Livan Hernandez, the soft-tossing, rubber-armed right-hander who threw the first pitch in the history of the Washington Nationals, agreed to a minor league contract with the Houston Astros, a person with knowledge of the deal confirmed.
Hernandez’s agreement with the Astros, which includes an invite to spring training, ends – at least for the moment – the connection between the Nationals and one of the principal figures in the team’s brief history. Hernandez is the team’s all-time leader in wins (44), starts (129), strikeouts (476) and innings pitched (828 2/3). Hernandez started opening day three times for the Nationals, including 2005 and last season.
Late last season, Hernandez, who will turn 37 in February, expressed his desire to return to Washington, even if he had to take a role as a long reliever. He has said on several occasions he would like to work for the team after his career (unless, of course, he becomes the first Cuban to join the Champions Tour).
Last spring, Hernandez became the target of a federal money laundering investigation involving a convicted Puerto Rican drug lord. Hernandez has not been charged in the case.
The Nationals, despite Hernandez’s wishes, showed no apparent interest in bringing Hernandez back.
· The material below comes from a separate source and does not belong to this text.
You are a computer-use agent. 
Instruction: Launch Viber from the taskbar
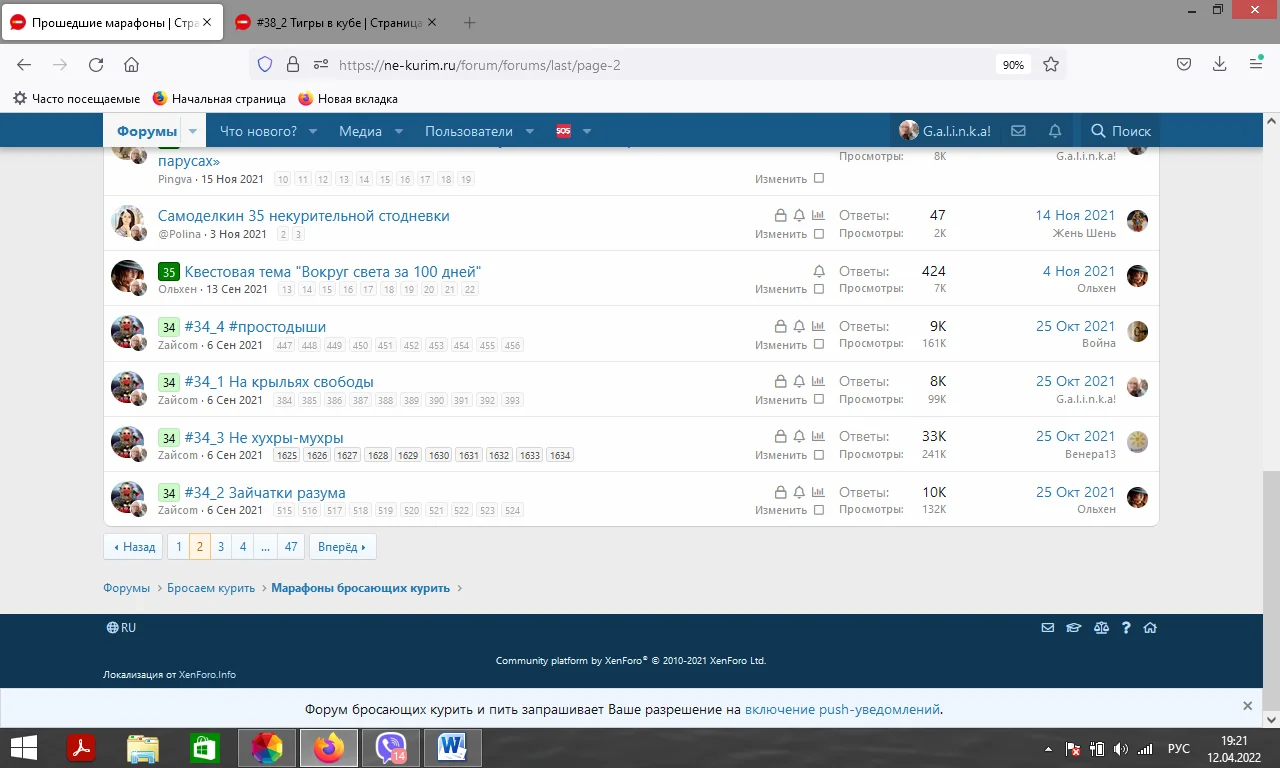391,748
They have a packed rotation, with John Lannan and Ross Detwiler currently slated to compete for the fifth spot in the rotation and Tom Gorzelanny and Yunesky Maya as pitchers with significant starting experience in reserve.
Even through his unseemly legal troubles last season, Hernandez maintained his easy-going persona and likeability among both teammates fans. He constantly doled out advice to younger teammates in the clubhouse, and on the mound spun mesmerizing, mid-60s curveballs and pinpoint mid-80s fastballs. He would maybe fire a gem or maybe get yanked in the third inning. We would definitely beat anybody in the clubhouse in a round of golf.
Last season, Hernandez went 8-13 with a 4.47 ERA in 175 1/3 innings before the Nationals shut him down in order to make room in their rotation for younger starters. In 15 of his 29 outings, Hernandez threw a quality start.
Hernandez earned $1 million last season – a contract he negotiated during the 2010 season by writing down the salary on a notepad, walking up to General Manager Mike Rizzo and proclaiming, “I play for this.”
That deal continued Hernandez’s second tour with the Nationals. Hernandez spent 2003 through mid-2006 with the Expos/Nationals franchise, at which point they traded him to the Diamondbacks. After stints with Arizona, Colorado, Minnesota and the Mets, Hernandez re-joined the Nationals at the end of the 2009, and they signed him to a minor league deal in February 2010.
Ken Rosenthal of FoxSports.com first reported Hernandez’s deal with the Astros.